Between 1993 and 2000, several other distributions were created, some as forks of Slackware and some as their own independant projects. These other distributions gained market share and Slackware slipped back a few places in popularity though it still ran on loads of machines. An interesting side note: at one point in 1993, there was talk between Patrick and Ian Murdoch of merging Slackware and Debian. Think of where we'd be today!
One reason Slackware slipped in popularity (in my opinion) is the lack of marketing put forth by Walnut Creek. While distributions like Red Hat had full-time marketing staff devoted to increasing public exposure, Slackware remained one person and a publisher. I believe this lack of marketing is what caused Slackware to fall in popularity.
In 1999, Slackware had its first website when David Cantrell and Logan Johnson became involved. This started out as involvement with just the website but eventually turned into support mail, testing packages, and book writing. I was brought in shortly after David and Logan were. Early 2000 saw a few major changes: Patrick was finally convinced to move out to California, the three of us left Georgia Tech to work on Slackware full-time, and Walnut Creek was bought out by BSDi.
The BSDi deal only lasted about a year, though. Slackware was relegated to even more of a backseat role than it had at Walnut Creek. BSDi was mainly interested in promoting FreeBSD and BSD/OS. So we got even fewer marketing dollars and resources than we had been getting. But by the beginning of 2001, it was clear to employees that BSDi didn't have much longer. Indeed, in May 2001, BSDi was bought up by Wind River and Slackware was cast off as its own company. Without the funds to pay four people full-time, the three of us were let go. Slackware was back to the way it was - just Patrick working on it.

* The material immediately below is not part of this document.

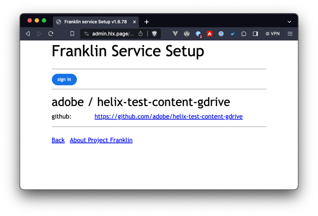Open the share icon in address bar
Screen dimensions: 318x216
pyautogui.click(x=140, y=34)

Slackware stands out as its own unique distribution for several reasons:
- Packages are tarred and gzipped archives with embedded control scripts. Before anyone screams, "That's not a package": Debian packages are two tar files ar'd together, and Red Hat packages are just cpio archives.
- A more BSD-like style of init scripts. It's not true BSD style, but it's closer to that than to SysV. There's one script per run-level, plus a few others.
- A philosophy of thoroughly testing things before including them in the distribution. For example, Slackware didn't get in on the glibc thing until Slackware 7, released in November 1999. As it wasn't deemed stable by its developers, we did not feel it was ready to base an entire OS upon. I believe the problems users of other distributions had proves us correct. But whatever.
- Not including eveything but the kitchen sink. Okay, Slackware has started to include a lot more stuff these days but it's nowhere near the level of Debian or SuSE. Whether that's a bad thing or not is up to you to decide.
- Not changing things for the sake of change. People who installed and used Slackware 1.x could probably very easily find their way around modern-day releases. The installer looks very similar to the way it always has, though with more features and bug fixes. And the underlying organization of the system is similar as well. Things don't get moved around just because.
- A UNIX-like way of doing things. Lots of flat-files for configuration, without GUI tools to do things for you. A lack of obfuscation in the system. I've even heard that the init files were originally based on DEC UNIX because that's what Patrick had on hand for reference.
I'm not trying to start any distribution flame wars here. You can use whatever you want... doesn't matter to me. I'm just offering up some history and little pieces of information so that everyone knows what Slackware is.